• _PAGE EXCERPT_
• • • • •
What makes a good downtown, and why? Are today's downtowns, with their waterfront parks, festival markets, sports arenas, and cultural centers, more vibrant and lively than the "central business districts" of the nineteenth and early twentieth centuries? Was there ever a "golden age" of downtowns? In this book, noted urban scholar Larry Ford casts a critical and practiced eye on sixteen contemporary urban centers to offer an expert's view of the best and worst of downtown America.
• • • • •
• _WORK REQUEST A_
In the first block of rows, copy out word for word the lines starting with the line containing "has height=712, width=1055." and going on through the line containing "x-tick-label: Jan-02 is".

• _RECORDS FOR THIS EXERCISE_
• • • • •
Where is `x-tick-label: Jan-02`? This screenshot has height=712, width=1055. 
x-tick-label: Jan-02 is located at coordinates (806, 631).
• • • • •
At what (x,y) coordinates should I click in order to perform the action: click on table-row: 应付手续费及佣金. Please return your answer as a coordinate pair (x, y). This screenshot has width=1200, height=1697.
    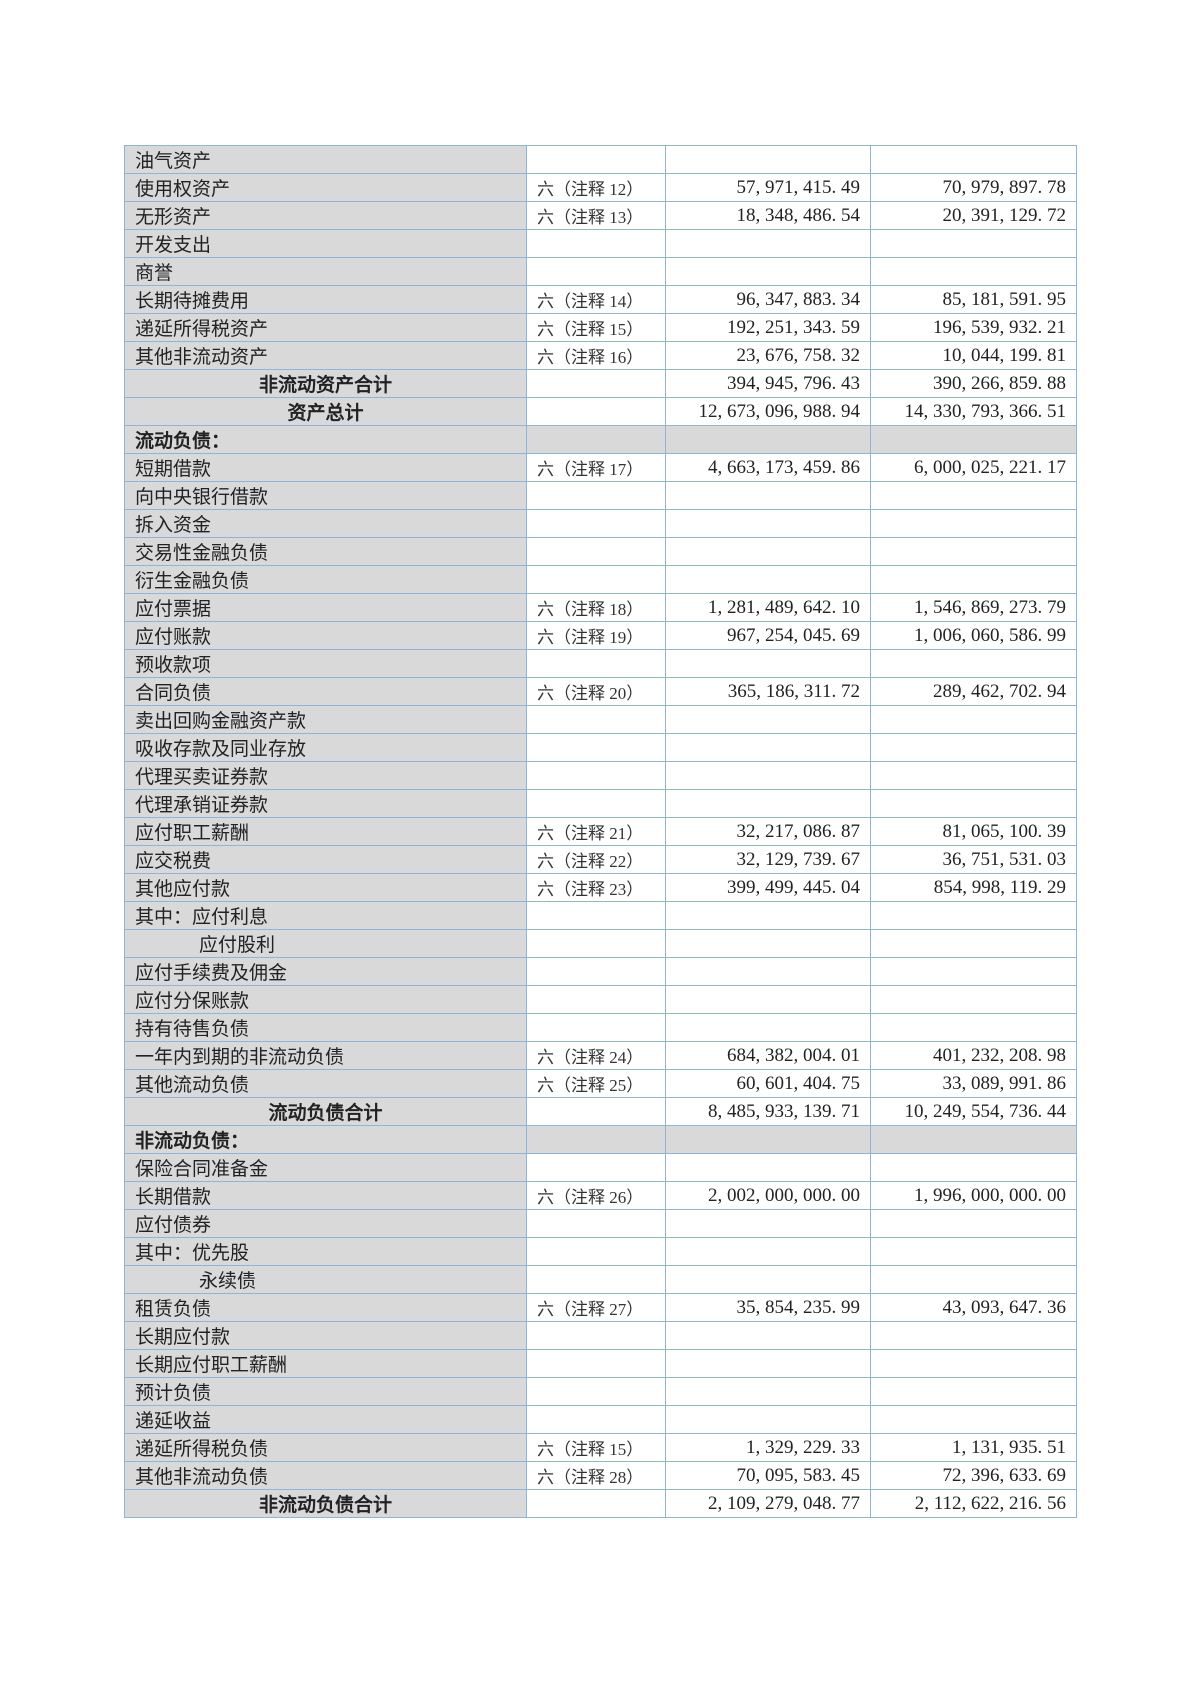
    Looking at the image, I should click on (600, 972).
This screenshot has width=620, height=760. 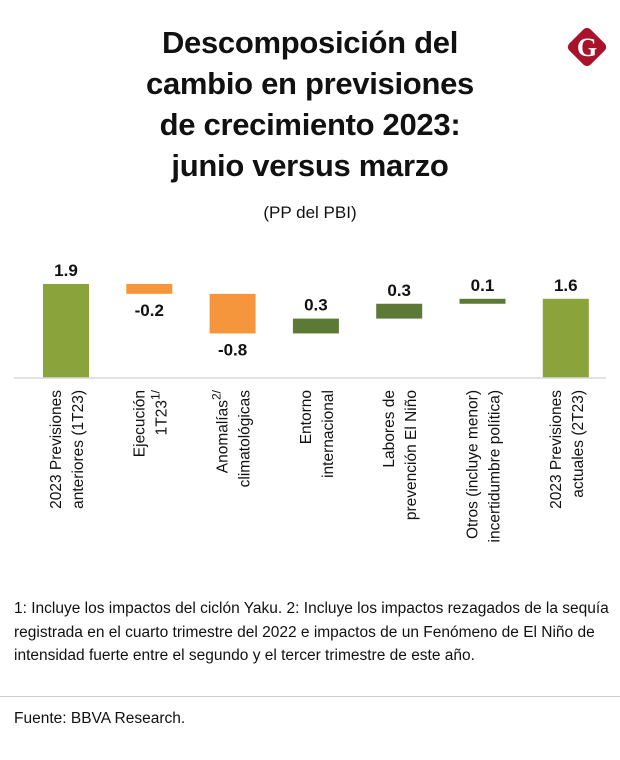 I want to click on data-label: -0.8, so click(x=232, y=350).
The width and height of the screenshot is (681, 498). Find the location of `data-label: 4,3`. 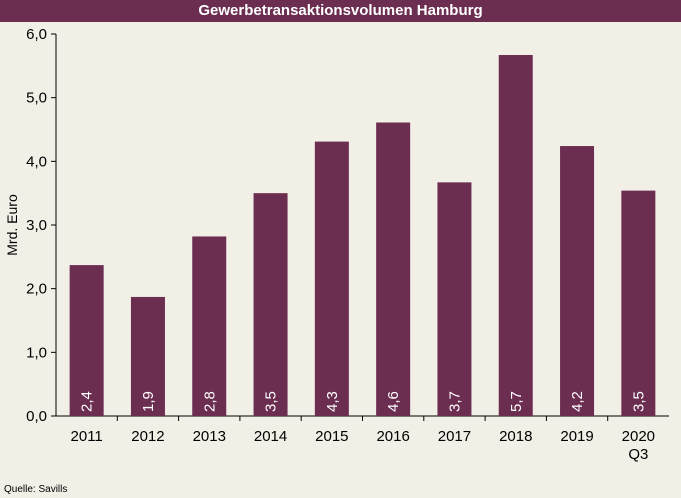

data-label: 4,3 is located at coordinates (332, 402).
• • • • •
• _WORK REQUEST B_
Condense the paragraph of the downtowns excerpt that begins "What makes a good downtown" into a shorter version that keeps its main facts.

• _EXPECTED OUTPUT A_
Where is `x-tick-label: Jan-02`? This screenshot has height=712, width=1055. 
x-tick-label: Jan-02 is located at coordinates (806, 631).

• _EXPECTED OUTPUT B_
The book asks what makes a good downtown and why. It also asks whether today's downtowns, with their waterfront parks, festival markets, sports arenas, and cultural centers, are livelier than the central business districts of the nineteenth and early twentieth centuries, and whether downtowns ever had a golden age. Urban scholar Larry Ford critically examines sixteen contemporary urban centers to present the best and worst of downtown America.